■ Activity
Starting with the line that contains "Click the Sats field showing 50000,00", copy every line through the end of the listing, exactly and only those. No pictures should appear in the copy.

-.-.-

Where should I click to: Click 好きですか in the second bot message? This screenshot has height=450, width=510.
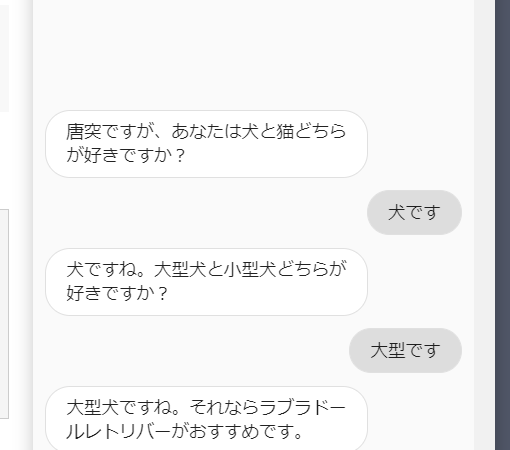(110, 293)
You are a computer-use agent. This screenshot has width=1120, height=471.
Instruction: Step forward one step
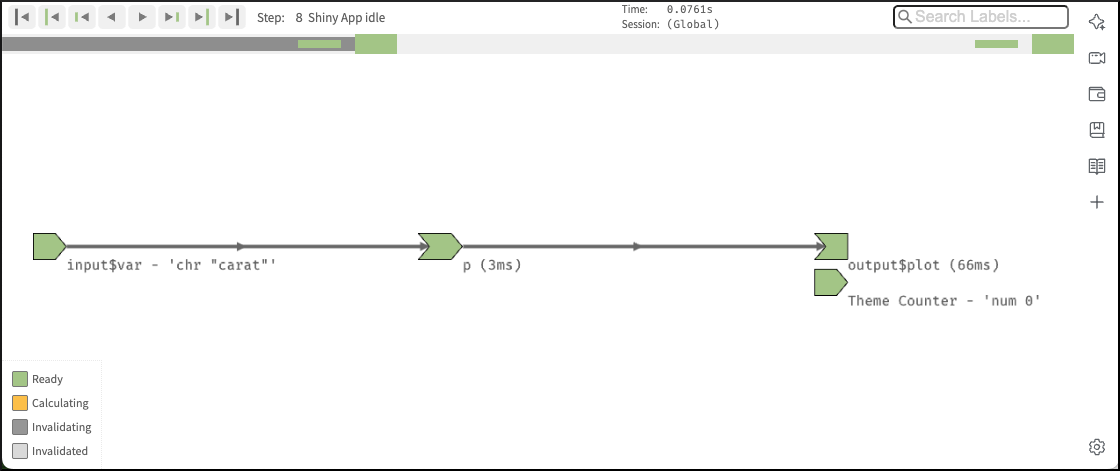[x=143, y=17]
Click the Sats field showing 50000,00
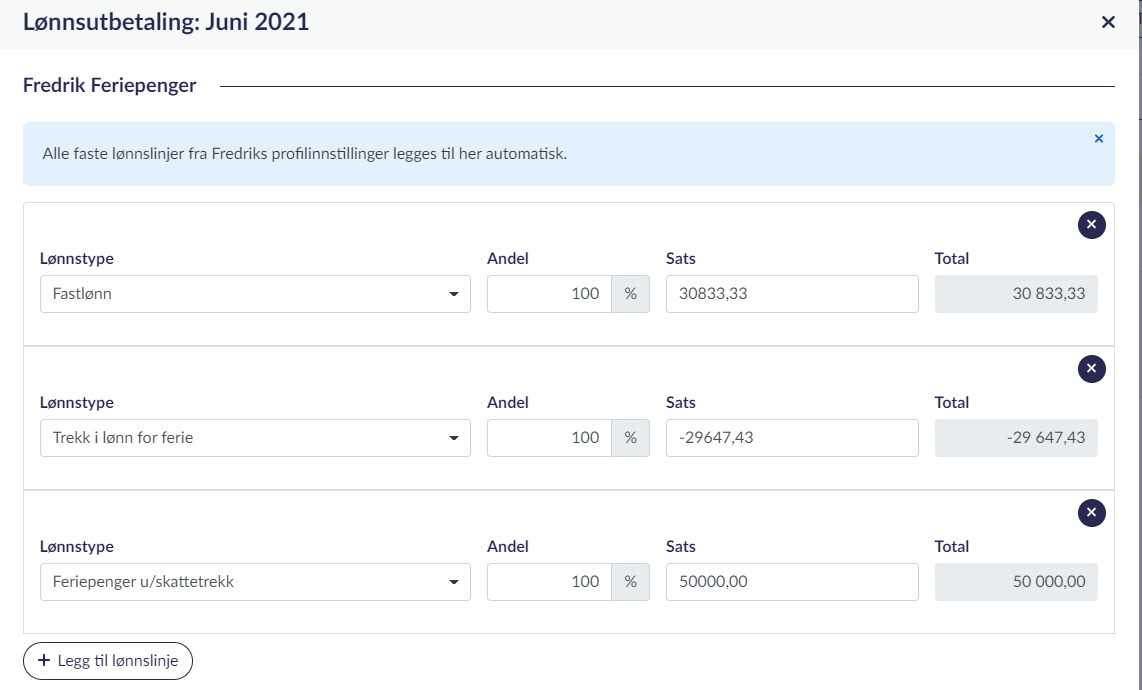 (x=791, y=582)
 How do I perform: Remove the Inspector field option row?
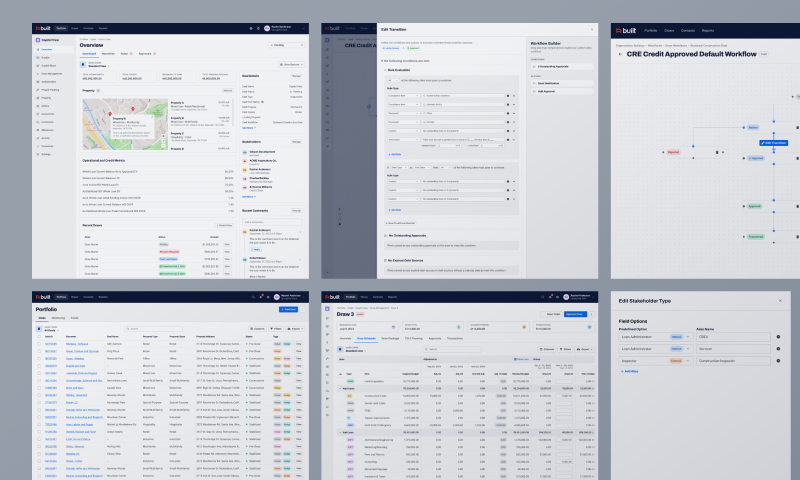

-.-.-

■ Response to this task
Click the Sats field showing 50000,00
 (x=791, y=582)
 How do I perform: Remove the Inspector field option row?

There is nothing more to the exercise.